Stored data entries
○ ○ ○ ○

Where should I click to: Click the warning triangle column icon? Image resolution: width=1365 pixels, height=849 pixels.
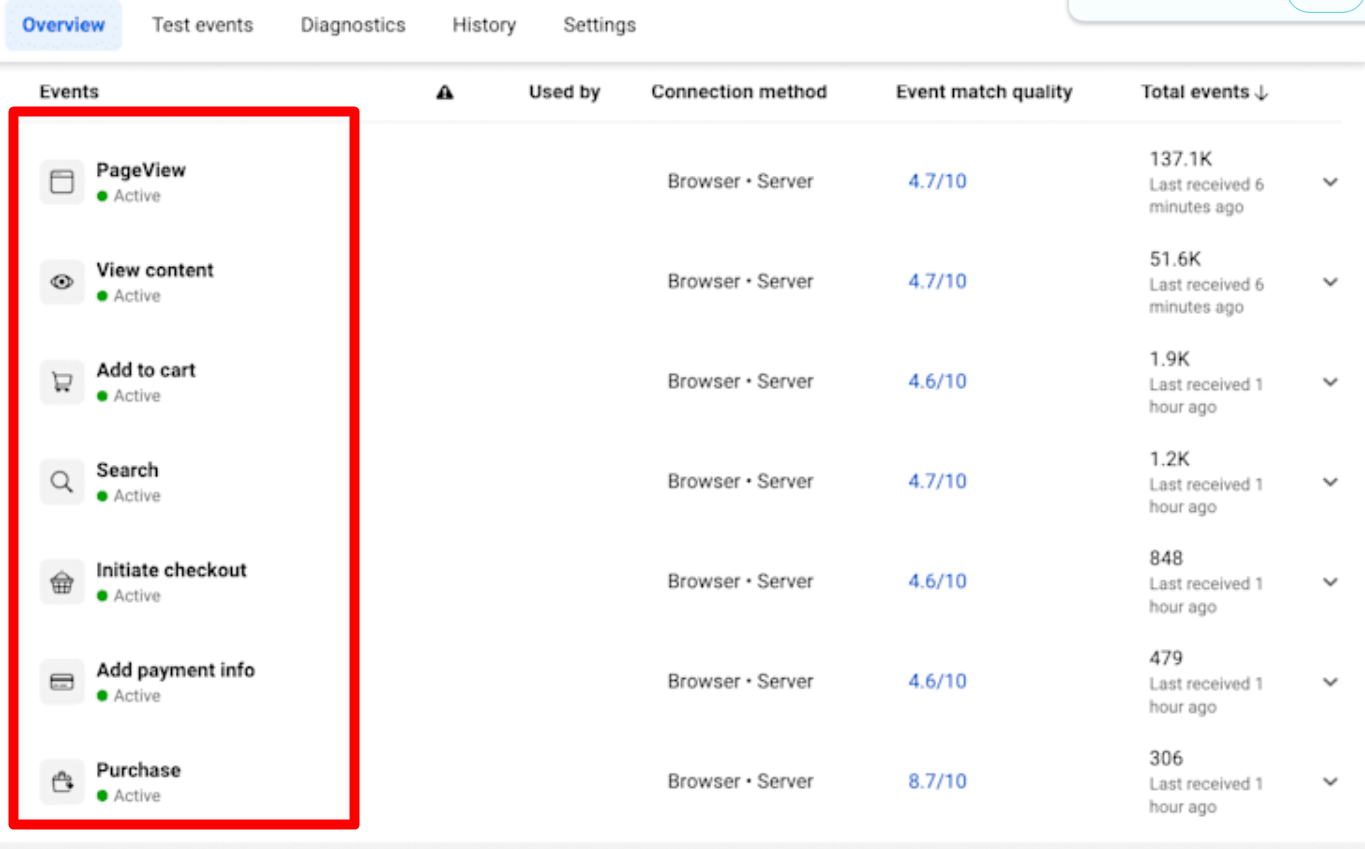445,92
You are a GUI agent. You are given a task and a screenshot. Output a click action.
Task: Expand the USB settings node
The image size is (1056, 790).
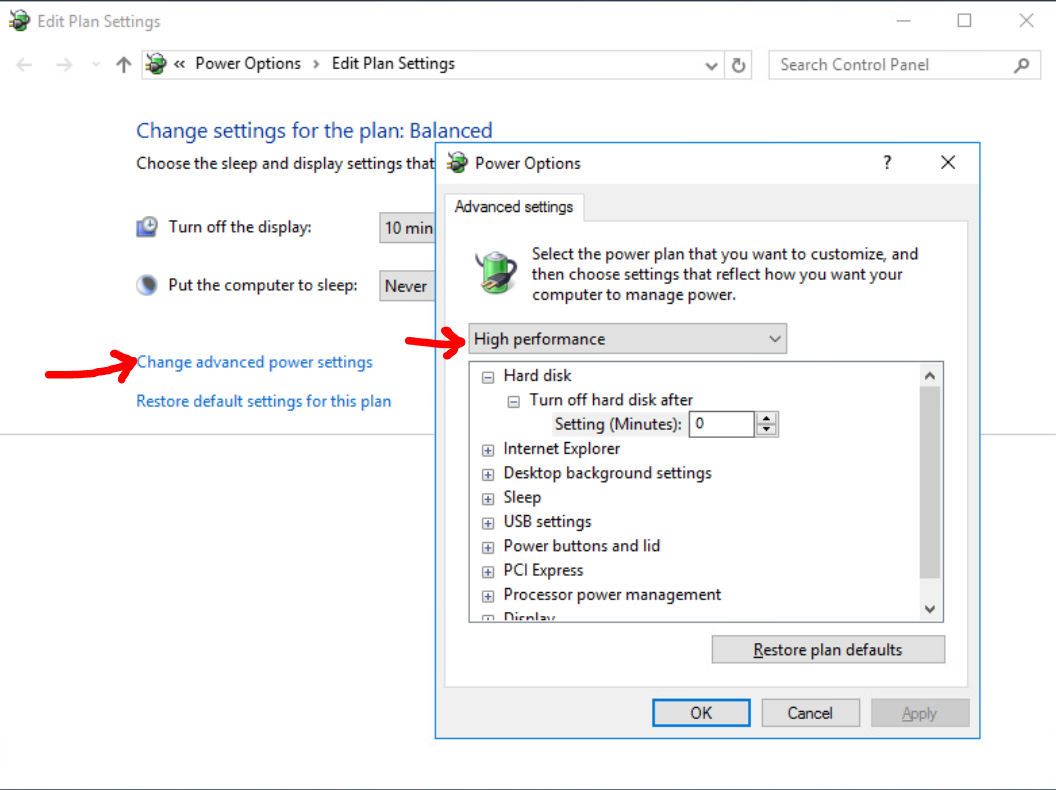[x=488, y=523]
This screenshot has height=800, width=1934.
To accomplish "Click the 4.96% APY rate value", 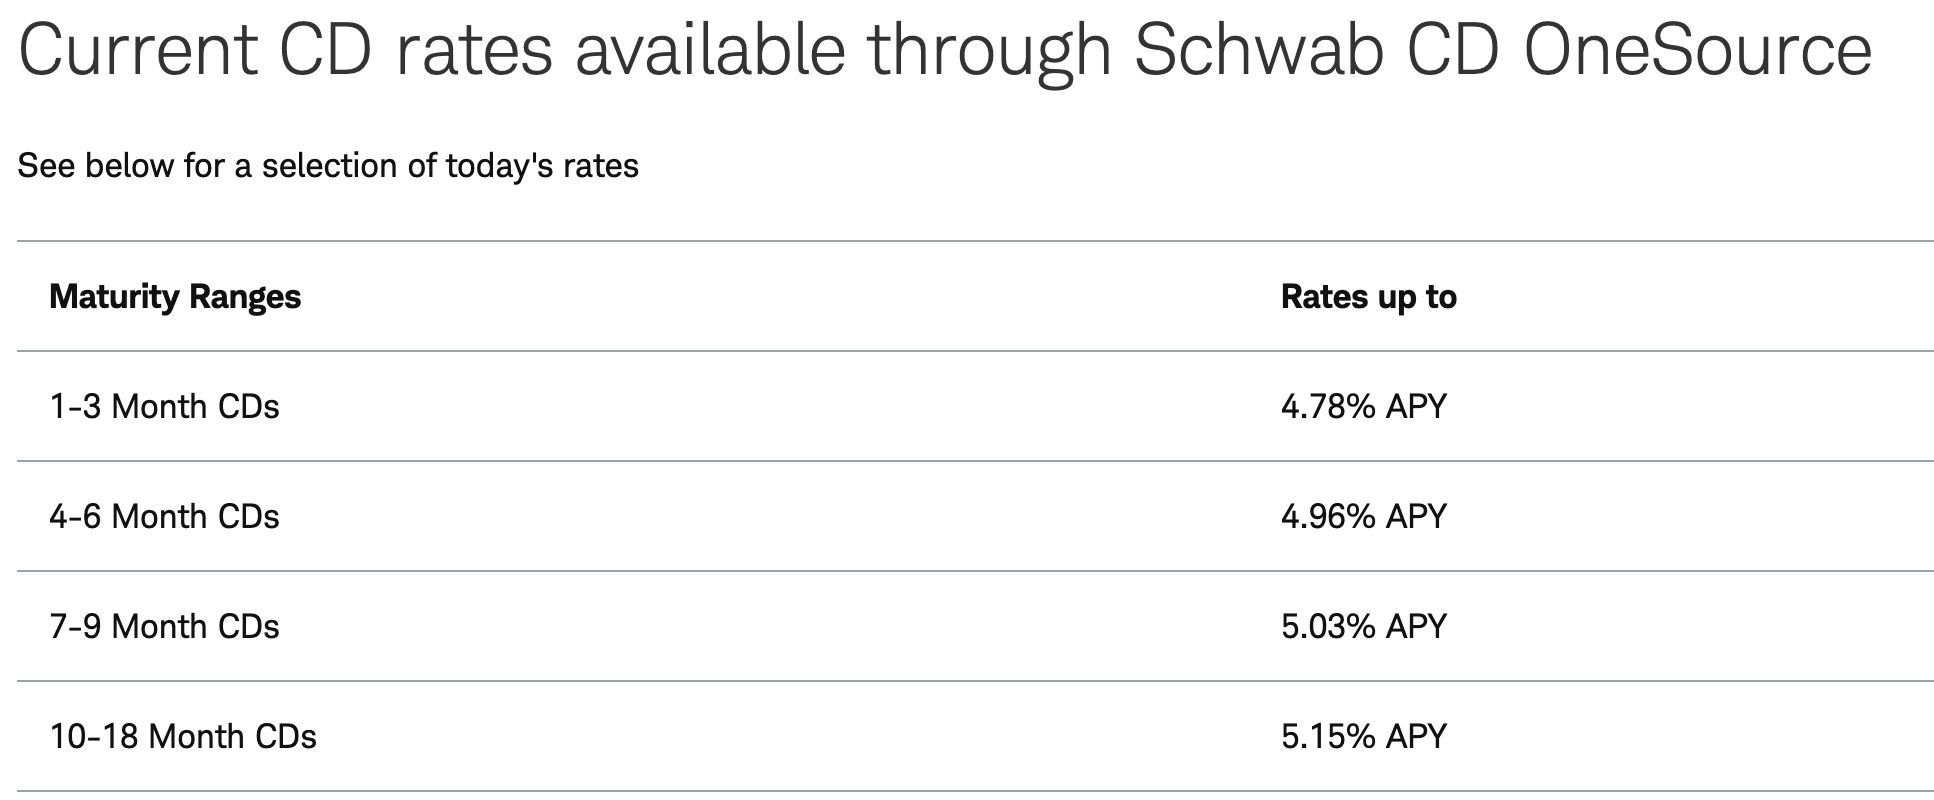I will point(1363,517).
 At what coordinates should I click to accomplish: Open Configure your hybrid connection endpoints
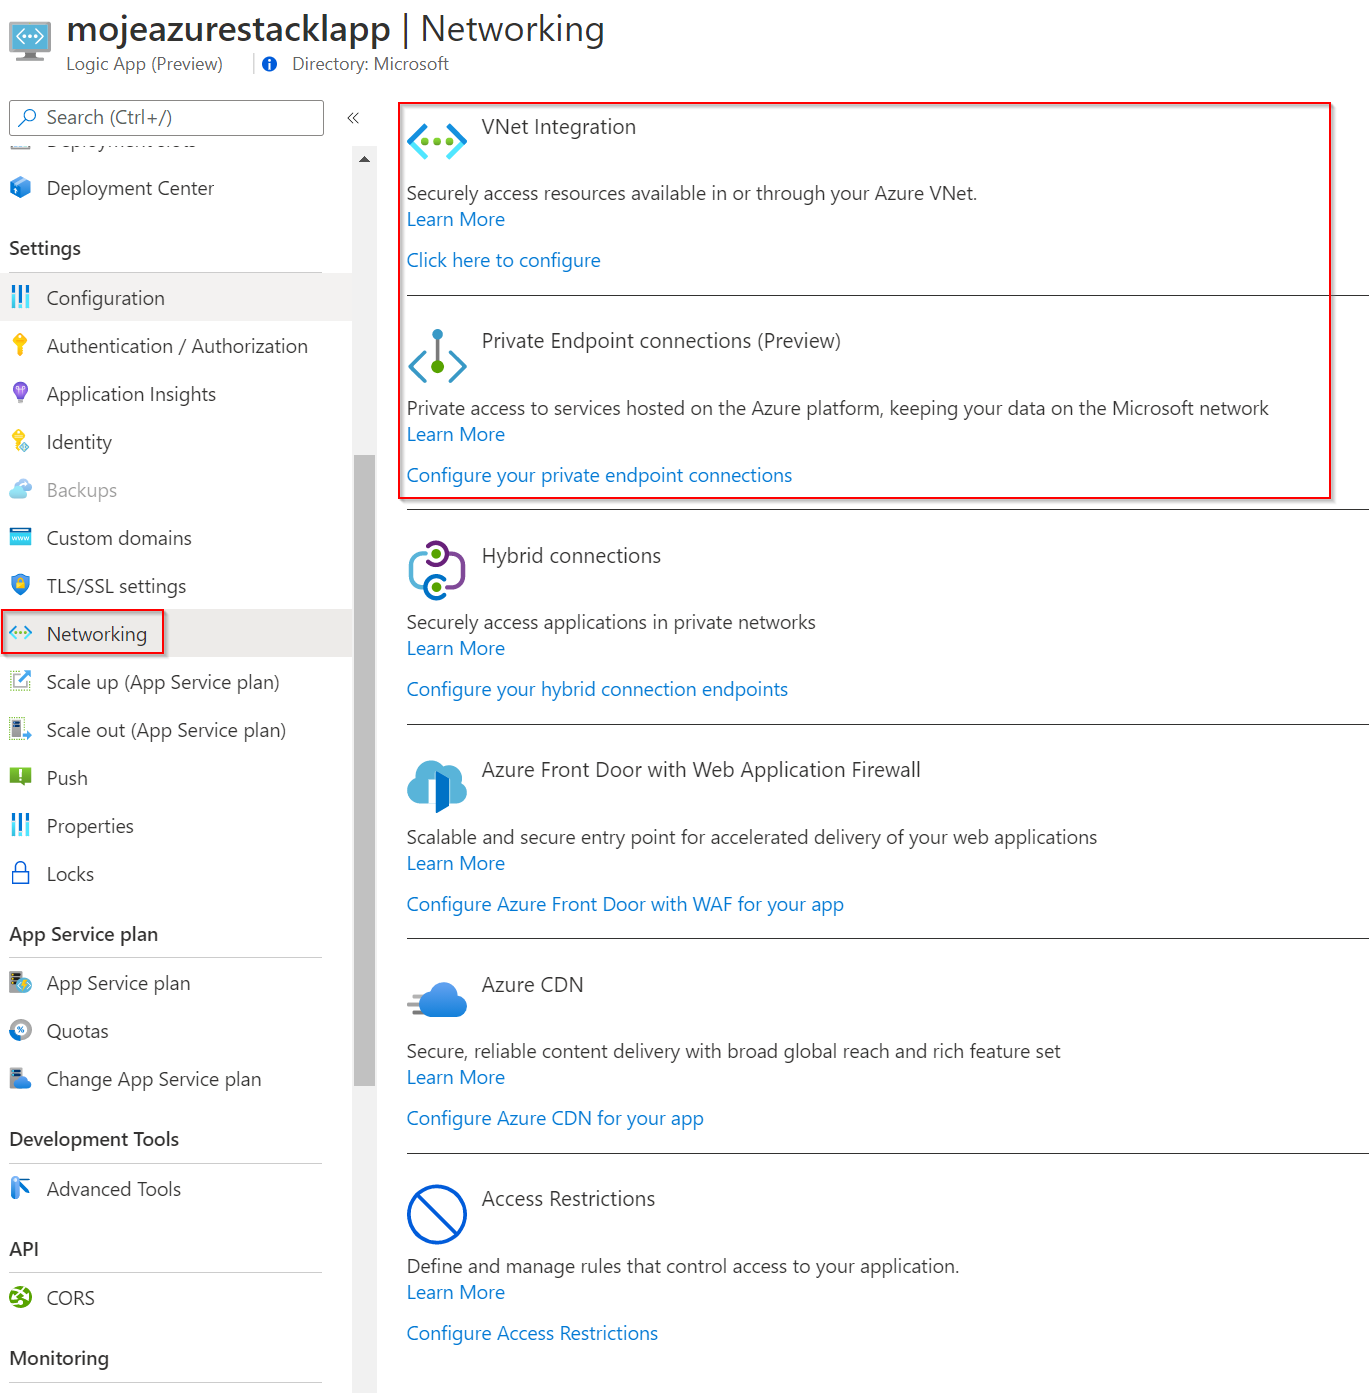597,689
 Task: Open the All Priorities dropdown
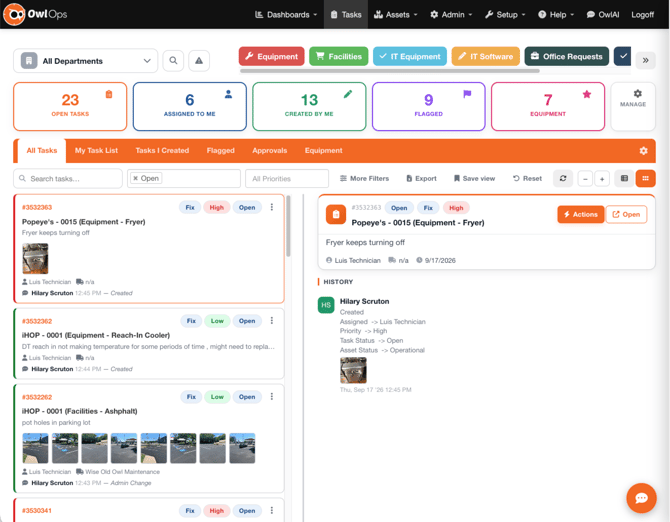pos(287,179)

○ ○ ○ ○

* [Work to complete]:
Only the lines from the line with "At what coordinates" to the end of the records should be repeated, exactly and without pictures.

* [Solution to the exercise]:
 At what coordinates should I click to accomplish: Open Configure your hybrid connection endpoints
597,689
 Task: Open the All Priorities dropdown
pos(287,179)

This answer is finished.